Last time before we ended our geriatrics (equivalent to elderly care), our consultant wished us luck with the babies. I was so tempted to correct him by saying, it's actually vaginas. Vaginas, vaginas everywhere. Suffice to say I did not. Geriatricians can be very serious and lack of humour (in a kind way), I didn't think he'd appreciate me saying it.

So now yeah, vaginas, vaginas everywhere. Which doesn't help because I'm pretty disturbed by the sight of em thingies, male and female alike, since the theory years of med school. Even the sight of pelvic floor muscles in the anatomy textbook makes me cringe. Now.. We have the real stuff. Poking through the vagina, up through the cervix, into the womb.. Hysteroscopy, that is. Nevermind the pain. Doctor said it's like period pain, patient said bloody hell it was nothing like period pain! (Doctor was a male, btw). You know, male, period pain, um, what do they know? One after another. Cringe. Again. One after another. Cringe.

And I haven't actually seen/deliver a baby yet. Well, I've seen a caesarean before, not vaginal delivery though. Oh just the thought of it.. Cringe some more.

And poking through a pregnant lady's tummy to 'guess' the baby's position, poor mommy. I'll go for ultrasound instead, thank you very much. Which of course is not always the case since you can't get ultrasound in the community. Oh, poor mommys. This medical student has no idea what she's doing, we're so sorry.

It will get better as the block progresses, I believe.

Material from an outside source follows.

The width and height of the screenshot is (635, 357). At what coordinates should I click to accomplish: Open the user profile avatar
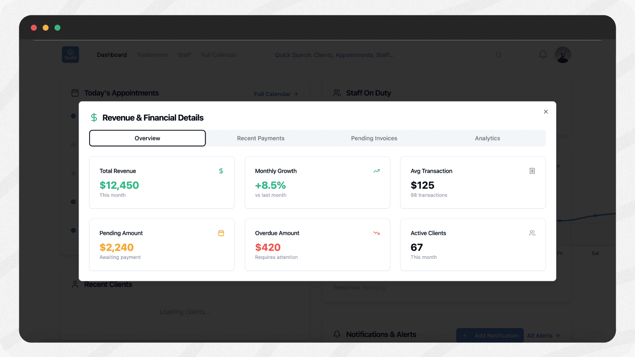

It definitely will. Meanwhile I'm off to poke some pregnant tummys in the antenatal clinic this afternoon.




(Going to thank my mom, again.)

Saturday, April 25, 2015

Oh and gee.

Sebenarnya, bosan gila weh buat workbook. And sebenarnya baru perasan things related to O&G (that's obstetrics and gynaecology not oil and gas you engineer people) mostly warna pink. Like purplish pink, keperempuanan gitu.

How stereotype.

And sebenarnya semalam tak pegi sekolah sebab tak ready nak jumpa perempuan mengandung, nak beranak, keguguran, dan yang sewaktu dengannya lepas trauma tengok darah PV (per vagina) sorang pesakit hari Khamis lepas. Dia miscarry at 12 weeks, pada hari yang sama dia sepatutnya datang untuk dating scan.

Tengah bersiap nak pergi hospital untuk scan, tiba tiba sakit perut and keluar darah banyak.

Instead of pergi hospital nak tengok baby, pergi hospital untuk keluarkan miscarried baby dalam perut. Sedih.

Lagi sedih bila product of conception (in a very crude lay term, the miscarried 'baby') was a result of molar pregnancy. In another very crude lay term, boleh jadi cancer. Boleh jadi. Orang kita ni kadang kadang semua nak kanser je. So boleh jadi, ada possibility. Belum tentu lagi. Nurse cakap patient tak boleh get pregnant for another 6 months.

Sedih lagi bila husband patient tu is acually a paediatric cardiologist. At the same hospital. So patient tau/faham dengan apa yang berlaku, sefaham fahamnya.

Baru sehari pergi ward, sedih.

Then semalam satu hari berkurung kat rumah buat workbook pasal pregnancy and delivery. They put it as if pregnancy is a disease. Pregnancy is hard work. Babies are hard work. Mad respect untuk perempuan mak mak di luar sana. 

Atau mungkin dah banyak sangat bergelumang dengan cold hard facts kot. Perasaan mak sayang anak tu, Allah je tau.

Go thank your mom. Now.

Thursday, April 16, 2015

Undomesticated.

My current life in a single picture.


Of all the chores, laundry is the one that gets me most. I can dread doing the laundry so much that I cry while doing it. Gaya Cinderella kena paksa buat laundry by mak tiri.

Also, anything to do with packing. Hence the suitcase and 2 overnight bags lying around, secretly hoping someday they'll unpack themselves. Funny how my life revolves around traveling, packing and unpacking, and I still can't get my head around it.

Or actually, I'm just lazy. And a little bit sad. That's all.

Good news is, I'm back in Leicester for the next 7 weeks! And it's always nicer to be sad in my own room.